You can get that in the local bar or on Facebook for free. So why would you want to spend money to get it from a newspaper?
Hyping this sort of thing in the news might make it seem more “important,” and that always leads to more people arguing about nothing in the newspaper’s online comment section, which in turn boosts online traffic.
And boosting online traffic is good for a newspaper website fighting for its survival.
The problem is this strategy is unlikely to work for long. At some point people figure out newspaper = Facebook = newspaper, and then journalism is toast because there’s really no sense paying for something that is nothing.
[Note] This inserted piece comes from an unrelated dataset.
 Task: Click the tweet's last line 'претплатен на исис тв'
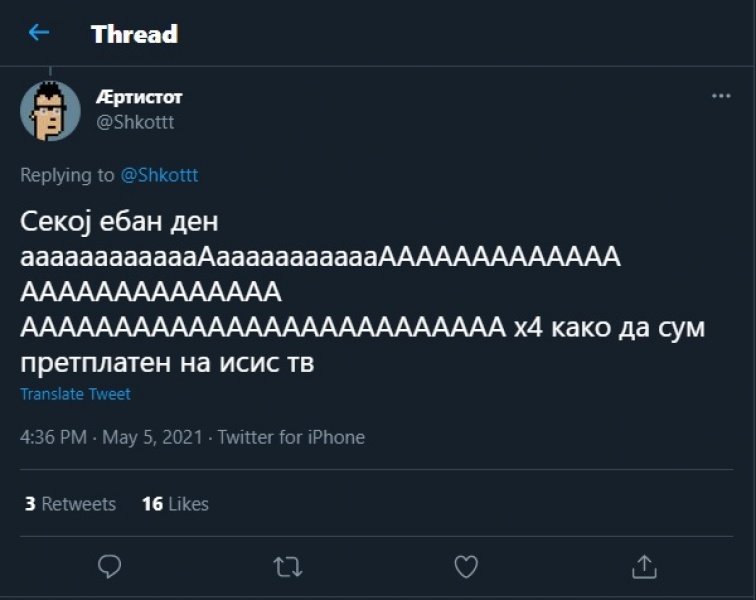[x=167, y=362]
Now, for those who are curious, Anchorage School District records would indicate Langford is paid a salary of $83,693 per year, with summers off, and collects another $42,892.62 in benefits. The cost to Anchorage taxpayers (local schools are largely funded through property taxes) total $126,585.62.
Whether that is too much or too little is for all of the people who pay the bill to decide. That the information wasn’t disclosed….
Well, that’s just another fail on the journalism side.
Clarification: The first version of this story failed to note Langford’s salary and compensation, and that her commentary contained one fact: she has no Social Security.